La protesta ufficiale arriva dai genitori degli studenti che ogni giorno impegnano la linea 241 sulla tratta dal cervese a Cesena. Viaggiano verso le scuole superiori. Se questi genitori hanno già formalizzato il disagio in corso, anche con Pec in serie inviate a Start, altri genitori da altre zone cittadine avevano già contattato la redazione del Corriere per esplicitare analoghi rischi fatti di bus troppo pieni in spregio alle raccomandazioni anti coronavirus che valgono per tutto il resto.

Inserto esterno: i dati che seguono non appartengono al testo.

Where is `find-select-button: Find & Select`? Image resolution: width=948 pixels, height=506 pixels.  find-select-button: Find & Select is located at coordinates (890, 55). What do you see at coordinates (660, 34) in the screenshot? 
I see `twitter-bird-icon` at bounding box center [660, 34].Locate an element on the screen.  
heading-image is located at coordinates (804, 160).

«In partenza da Tagliata alle 7 circa ci sono dei bus anche più piccoli di quelli dello scorso anno. I quel momento i posti a sedere sono già pieni e chi sale deve viaggiare in piedi per 45 minuti. Al ritorno doppia corsa, poco dopo le 13 e poco dopo le 14. Il delirio fatto di bus strapieni con ragazzi pigiati all’interno proprio come gli anni scorsi, ed altri studenti che a volte vengono lasciati a piedi senza tante spiegazioni, l’abbonamento costa sempre 385 euro. Non è un comportamento che si può più tollerare».

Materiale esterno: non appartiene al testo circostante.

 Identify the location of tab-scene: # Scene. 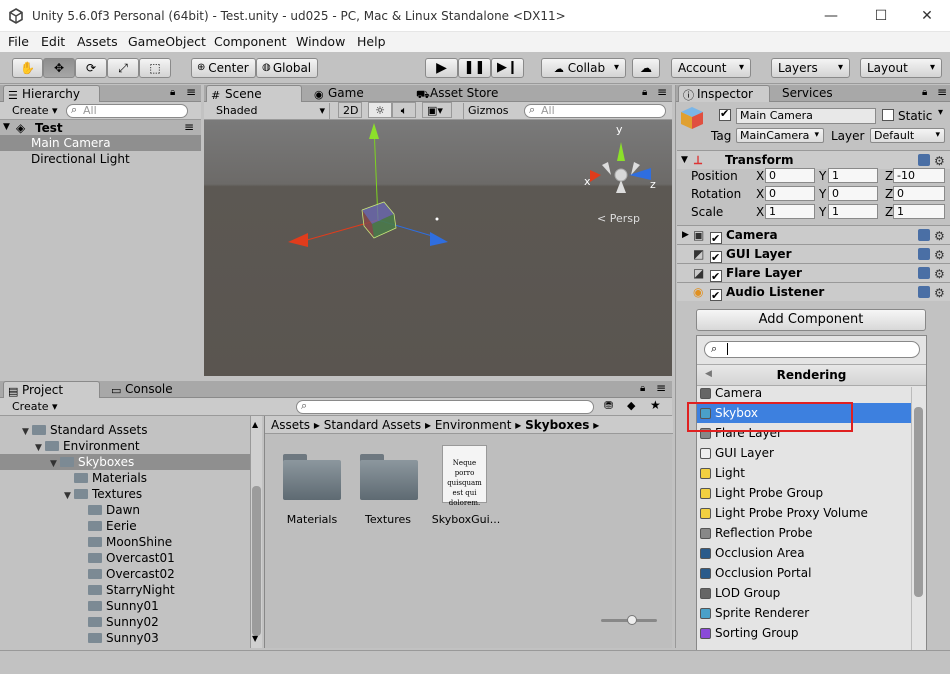
(254, 94).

Start sembra che possa aver “preso in carico” l’ultima delle mail inviate da questi genitori. Che sono determinati a non lasciar perdere: «Il tempo per preparare trasporti Covid compatibili c’era eccome. Non siamo intenzionati a lasciar perdere. La situazione è stata segnalata e stiamo attendendo gli sviluppi per capire se debba essere necessario coinvolgere la magistratura per far valutare i rischi che vengono fatti correre ogni giorno ai nostri figli».